■ **Goal of the exercise**:
What follows is a set of records. Repeat every one of them exactly.

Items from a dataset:
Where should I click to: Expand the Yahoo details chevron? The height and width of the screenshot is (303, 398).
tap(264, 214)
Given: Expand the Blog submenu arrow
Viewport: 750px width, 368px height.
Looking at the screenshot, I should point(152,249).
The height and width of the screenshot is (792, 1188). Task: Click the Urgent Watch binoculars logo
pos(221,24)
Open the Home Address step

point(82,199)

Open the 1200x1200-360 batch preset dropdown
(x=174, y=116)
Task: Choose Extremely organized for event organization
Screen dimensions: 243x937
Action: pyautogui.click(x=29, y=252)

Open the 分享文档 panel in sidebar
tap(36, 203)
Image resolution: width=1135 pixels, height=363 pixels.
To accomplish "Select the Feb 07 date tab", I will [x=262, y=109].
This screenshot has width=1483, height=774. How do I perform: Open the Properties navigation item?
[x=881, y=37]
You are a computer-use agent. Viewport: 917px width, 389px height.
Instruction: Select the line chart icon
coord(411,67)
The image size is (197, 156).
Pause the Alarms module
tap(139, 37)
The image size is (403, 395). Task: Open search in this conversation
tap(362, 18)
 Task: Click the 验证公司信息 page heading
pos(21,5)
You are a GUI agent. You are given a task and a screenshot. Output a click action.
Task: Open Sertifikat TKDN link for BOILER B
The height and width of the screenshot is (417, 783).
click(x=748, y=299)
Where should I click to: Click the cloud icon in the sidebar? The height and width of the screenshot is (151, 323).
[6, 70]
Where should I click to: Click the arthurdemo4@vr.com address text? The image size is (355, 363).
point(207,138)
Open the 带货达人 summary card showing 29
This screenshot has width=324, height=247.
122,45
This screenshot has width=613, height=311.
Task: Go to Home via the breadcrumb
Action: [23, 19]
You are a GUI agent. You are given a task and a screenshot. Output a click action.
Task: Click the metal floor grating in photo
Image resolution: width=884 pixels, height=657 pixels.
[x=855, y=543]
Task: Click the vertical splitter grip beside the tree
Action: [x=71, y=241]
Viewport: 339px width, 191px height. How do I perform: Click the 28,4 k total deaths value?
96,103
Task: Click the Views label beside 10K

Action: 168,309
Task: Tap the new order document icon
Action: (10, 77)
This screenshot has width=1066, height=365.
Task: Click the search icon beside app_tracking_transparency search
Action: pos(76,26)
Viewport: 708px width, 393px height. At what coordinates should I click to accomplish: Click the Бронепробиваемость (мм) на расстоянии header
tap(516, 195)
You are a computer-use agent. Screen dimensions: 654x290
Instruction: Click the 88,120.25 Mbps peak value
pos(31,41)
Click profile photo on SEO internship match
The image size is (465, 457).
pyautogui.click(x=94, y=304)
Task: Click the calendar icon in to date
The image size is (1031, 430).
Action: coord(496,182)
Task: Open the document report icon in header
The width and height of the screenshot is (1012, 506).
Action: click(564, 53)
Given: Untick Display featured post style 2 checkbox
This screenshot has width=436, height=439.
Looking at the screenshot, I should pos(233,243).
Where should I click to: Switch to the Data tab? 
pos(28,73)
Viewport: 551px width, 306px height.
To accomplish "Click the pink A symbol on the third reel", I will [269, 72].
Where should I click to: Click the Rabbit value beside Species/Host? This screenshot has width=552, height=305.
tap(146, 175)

■ **Answer below**:
Where should I click to: Expand the Yahoo details chevron? The height and width of the screenshot is (303, 398).
tap(264, 214)
Given: Expand the Blog submenu arrow
Viewport: 750px width, 368px height.
Looking at the screenshot, I should point(152,249).
The height and width of the screenshot is (792, 1188). Task: Click the Urgent Watch binoculars logo
pos(221,24)
Open the Home Address step

point(82,199)

Open the 1200x1200-360 batch preset dropdown
(x=174, y=116)
Task: Choose Extremely organized for event organization
Screen dimensions: 243x937
Action: pyautogui.click(x=29, y=252)

Open the 分享文档 panel in sidebar
tap(36, 203)
Image resolution: width=1135 pixels, height=363 pixels.
To accomplish "Select the Feb 07 date tab", I will [x=262, y=109].
This screenshot has width=1483, height=774. How do I perform: Open the Properties navigation item?
[x=881, y=37]
You are a computer-use agent. Viewport: 917px width, 389px height.
Instruction: Select the line chart icon
coord(411,67)
The image size is (197, 156).
Pause the Alarms module
tap(139, 37)
The image size is (403, 395). Task: Open search in this conversation
tap(362, 18)
 Task: Click the 验证公司信息 page heading
pos(21,5)
You are a GUI agent. You are given a task and a screenshot. Output a click action.
Task: Open Sertifikat TKDN link for BOILER B
The height and width of the screenshot is (417, 783).
click(x=748, y=299)
Where should I click to: Click the cloud icon in the sidebar? The height and width of the screenshot is (151, 323).
[6, 70]
Where should I click to: Click the arthurdemo4@vr.com address text? The image size is (355, 363).
point(207,138)
Open the 带货达人 summary card showing 29
This screenshot has width=324, height=247.
122,45
This screenshot has width=613, height=311.
Task: Go to Home via the breadcrumb
Action: [23, 19]
You are a GUI agent. You are given a task and a screenshot. Output a click action.
Task: Click the metal floor grating in photo
Image resolution: width=884 pixels, height=657 pixels.
[x=855, y=543]
Task: Click the vertical splitter grip beside the tree
Action: [x=71, y=241]
Viewport: 339px width, 191px height. How do I perform: Click the 28,4 k total deaths value?
96,103
Task: Click the Views label beside 10K

Action: 168,309
Task: Tap the new order document icon
Action: (10, 77)
This screenshot has width=1066, height=365.
Task: Click the search icon beside app_tracking_transparency search
Action: pos(76,26)
Viewport: 708px width, 393px height. At what coordinates should I click to accomplish: Click the Бронепробиваемость (мм) на расстоянии header
tap(516, 195)
You are a computer-use agent. Screen dimensions: 654x290
Instruction: Click the 88,120.25 Mbps peak value
pos(31,41)
Click profile photo on SEO internship match
The image size is (465, 457).
pyautogui.click(x=94, y=304)
Task: Click the calendar icon in to date
The image size is (1031, 430).
Action: coord(496,182)
Task: Open the document report icon in header
The width and height of the screenshot is (1012, 506).
Action: click(564, 53)
Given: Untick Display featured post style 2 checkbox
This screenshot has width=436, height=439.
Looking at the screenshot, I should pos(233,243).
Where should I click to: Switch to the Data tab? 
pos(28,73)
Viewport: 551px width, 306px height.
To accomplish "Click the pink A symbol on the third reel", I will [269, 72].
Where should I click to: Click the Rabbit value beside Species/Host? This screenshot has width=552, height=305.
tap(146, 175)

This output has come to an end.